🤖 AI Summary
This study addresses the challenge of precisely characterizing linguistic features represented in the human language cortex while avoiding vague associations between brain activity and black-box language models. To this end, it proposes an enhanced sparse encoding framework that, for the first time, integrates interpretable features extracted by hierarchical sparse autoencoders (SAEs) together with surprisal—replacing conventional dense hidden states.
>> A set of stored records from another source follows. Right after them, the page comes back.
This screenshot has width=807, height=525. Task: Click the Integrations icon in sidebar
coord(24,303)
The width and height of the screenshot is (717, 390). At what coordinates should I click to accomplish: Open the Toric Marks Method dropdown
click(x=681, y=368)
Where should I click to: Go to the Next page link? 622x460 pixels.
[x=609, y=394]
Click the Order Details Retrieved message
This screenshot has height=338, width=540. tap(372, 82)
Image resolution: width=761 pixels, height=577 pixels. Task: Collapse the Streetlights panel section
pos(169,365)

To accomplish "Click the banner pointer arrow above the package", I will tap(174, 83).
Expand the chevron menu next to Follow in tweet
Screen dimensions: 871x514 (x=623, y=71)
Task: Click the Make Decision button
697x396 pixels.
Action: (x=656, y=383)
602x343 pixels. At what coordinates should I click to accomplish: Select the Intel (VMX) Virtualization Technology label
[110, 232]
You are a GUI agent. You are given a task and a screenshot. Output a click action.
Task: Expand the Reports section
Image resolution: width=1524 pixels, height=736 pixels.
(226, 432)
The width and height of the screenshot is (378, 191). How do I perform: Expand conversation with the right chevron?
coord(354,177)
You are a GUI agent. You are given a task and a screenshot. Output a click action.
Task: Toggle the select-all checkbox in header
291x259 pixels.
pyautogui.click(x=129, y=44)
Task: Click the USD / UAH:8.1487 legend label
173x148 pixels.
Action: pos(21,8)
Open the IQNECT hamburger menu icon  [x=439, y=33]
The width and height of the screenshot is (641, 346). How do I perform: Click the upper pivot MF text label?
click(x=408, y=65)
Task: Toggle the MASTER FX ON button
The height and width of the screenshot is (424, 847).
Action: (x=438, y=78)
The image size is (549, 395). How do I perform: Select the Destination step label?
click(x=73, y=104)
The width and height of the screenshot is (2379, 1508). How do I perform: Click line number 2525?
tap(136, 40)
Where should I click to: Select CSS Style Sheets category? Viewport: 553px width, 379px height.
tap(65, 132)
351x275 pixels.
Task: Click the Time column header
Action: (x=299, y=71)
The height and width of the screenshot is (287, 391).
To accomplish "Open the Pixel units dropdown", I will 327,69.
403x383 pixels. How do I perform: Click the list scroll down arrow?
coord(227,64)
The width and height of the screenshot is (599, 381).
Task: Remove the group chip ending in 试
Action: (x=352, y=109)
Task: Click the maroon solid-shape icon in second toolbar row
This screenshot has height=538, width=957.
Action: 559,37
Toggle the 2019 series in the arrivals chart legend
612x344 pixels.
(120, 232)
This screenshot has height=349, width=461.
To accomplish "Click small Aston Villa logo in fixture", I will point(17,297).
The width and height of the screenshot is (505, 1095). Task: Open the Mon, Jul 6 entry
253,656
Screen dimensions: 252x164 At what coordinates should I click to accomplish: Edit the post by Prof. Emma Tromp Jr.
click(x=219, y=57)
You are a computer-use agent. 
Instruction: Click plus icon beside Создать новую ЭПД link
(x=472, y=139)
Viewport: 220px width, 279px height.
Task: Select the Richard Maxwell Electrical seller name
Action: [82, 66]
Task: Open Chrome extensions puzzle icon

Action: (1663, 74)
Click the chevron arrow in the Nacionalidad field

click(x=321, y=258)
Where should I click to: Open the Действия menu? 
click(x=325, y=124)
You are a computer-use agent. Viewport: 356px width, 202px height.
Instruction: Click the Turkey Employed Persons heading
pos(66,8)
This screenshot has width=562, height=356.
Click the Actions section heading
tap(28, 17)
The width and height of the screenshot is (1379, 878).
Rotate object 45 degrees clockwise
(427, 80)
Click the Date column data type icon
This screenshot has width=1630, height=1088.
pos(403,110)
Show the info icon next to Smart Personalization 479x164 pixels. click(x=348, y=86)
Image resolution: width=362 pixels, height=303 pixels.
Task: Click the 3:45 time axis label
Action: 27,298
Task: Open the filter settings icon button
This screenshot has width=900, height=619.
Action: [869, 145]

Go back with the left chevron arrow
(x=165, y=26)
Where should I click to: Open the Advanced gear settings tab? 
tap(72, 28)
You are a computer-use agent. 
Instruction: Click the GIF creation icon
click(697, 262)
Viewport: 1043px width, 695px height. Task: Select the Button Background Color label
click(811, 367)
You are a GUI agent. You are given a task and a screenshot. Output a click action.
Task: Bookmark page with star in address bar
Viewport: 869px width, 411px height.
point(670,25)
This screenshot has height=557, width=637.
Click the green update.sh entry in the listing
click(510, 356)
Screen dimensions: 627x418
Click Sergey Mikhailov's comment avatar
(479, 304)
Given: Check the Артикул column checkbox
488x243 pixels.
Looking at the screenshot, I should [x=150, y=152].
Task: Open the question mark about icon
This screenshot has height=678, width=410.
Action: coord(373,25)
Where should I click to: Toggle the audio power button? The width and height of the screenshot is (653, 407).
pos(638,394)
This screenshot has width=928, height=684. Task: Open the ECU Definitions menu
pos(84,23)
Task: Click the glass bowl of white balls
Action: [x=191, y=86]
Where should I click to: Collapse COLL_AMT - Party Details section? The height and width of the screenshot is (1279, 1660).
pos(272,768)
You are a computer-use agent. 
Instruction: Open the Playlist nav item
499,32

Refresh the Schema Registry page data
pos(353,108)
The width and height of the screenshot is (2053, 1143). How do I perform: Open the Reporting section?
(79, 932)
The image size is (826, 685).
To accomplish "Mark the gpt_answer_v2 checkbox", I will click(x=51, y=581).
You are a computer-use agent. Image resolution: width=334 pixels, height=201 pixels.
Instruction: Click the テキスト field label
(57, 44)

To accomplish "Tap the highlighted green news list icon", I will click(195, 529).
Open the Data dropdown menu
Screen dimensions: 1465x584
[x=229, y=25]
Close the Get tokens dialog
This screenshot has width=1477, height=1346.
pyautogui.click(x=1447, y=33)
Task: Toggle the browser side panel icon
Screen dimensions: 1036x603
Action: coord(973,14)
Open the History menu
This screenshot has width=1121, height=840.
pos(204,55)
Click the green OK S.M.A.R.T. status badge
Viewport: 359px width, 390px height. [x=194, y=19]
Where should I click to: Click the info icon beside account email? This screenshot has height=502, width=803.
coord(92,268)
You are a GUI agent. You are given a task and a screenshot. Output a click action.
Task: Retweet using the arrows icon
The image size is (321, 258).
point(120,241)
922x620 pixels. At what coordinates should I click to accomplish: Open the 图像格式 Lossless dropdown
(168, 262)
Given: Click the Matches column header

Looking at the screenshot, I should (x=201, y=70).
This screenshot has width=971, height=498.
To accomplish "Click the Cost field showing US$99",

Applying this approach to 7T fMRI data, the model not only successfully replicates neural response patterns linked to processing difficulty and semantic abstractness but also identifies a novel voxel population selectively sensitive to person-related content. Crucially, the results demonstrate that the brain’s language network is best predicted by the most general and interpretable sparse features from language models, revealing a non-trivial correspondence between neural and artificial representations.
📝 Abstract
A central goal of cognitive neuroscience is to characterize the features that are represented by human language cortex. Artificial language models (LMs) have emerged as a powerful tool to address this challenge, but studies relating biological and artificial representations are often criticized as relating one black box to another. The present work introduces Augmented Sparse Encoding Models, an encoding framework that replaces dense LM hidden states with hierarchically-organized sparse autoencoder (SAE) features, while explicitly including surprisal as a predictor. Using this approach, we (i) produce interpretations of neural responses and (ii) test whether model-brain alignment reflects primary or idiosyncratic variation in LM representations. Using a high-field 7T fMRI dataset of eight participants listening to 200 linguistically diverse sentences, we first validate our modeling framework by recovering previous interpretations of voxel populations tuned to processing difficulty and meaning abstractness. We then interpret a previously-uncharacterized (but reliable) voxel population and find that it is tuned to people-related content. Next, we show that the fronto-temporal human language network is predicted by a common set of features across its constituent regions, but find that frontal regions are relatively well-explained by surprisal alone, even in the absence of LM-based features. Finally, we show that brain responses during language processing are not merely predictable from an arbitrary set of LM features. Rather, brain responses are best explained by the features that tend to capture the most general information encoded in LM representations, suggesting a nontrivial correspondence between brain and LM language representation.